As a principle, the aim should be to achieve the desired effect with the least possible measure. Although, as already mentioned, a radical approach (destruction of several connections or ganglia) reduces the risk of relapse, increases however the proportion of those who have to fight with severe side effects in the aftermath of surgery.
- Destruction / Lesion of Ganglia vs. Interganglionic Interruption:
Only in operations below the ganglion T2, a complete elimination of a ganglion can be considered and possibly even bring benefits. The ganglion T2 should remain intact because of the higher risk of side effects. Necessary interruptions should occur above the ganglion and, if possible, using a potentially reversible method (clamping).

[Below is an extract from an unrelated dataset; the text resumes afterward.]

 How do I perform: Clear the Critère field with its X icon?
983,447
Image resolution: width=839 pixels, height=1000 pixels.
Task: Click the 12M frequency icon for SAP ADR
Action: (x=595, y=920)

- Atraumatic Surgical Technique:
Particular caution is required when using coagulation in order to avoid thermal damage to close-by structures and tissues like periosteum (bone skin), syndesmoses (fibrous joint capsules) and especially intercostal nerves. Weeklong neuralgic pain in the chest, back and arm are not uncommon after indiscriminate use of coagulation. The formation of adhesions between the pleura and lung are also favored by excessive tissue trauma.
The relatively low recurrence rate as opposed to the potentially deleterious side effects should definitely induce surgeons to prefer surgical methods that limit side effects, rather than striving after radicality to "guarantee" "eternal" and total dryness.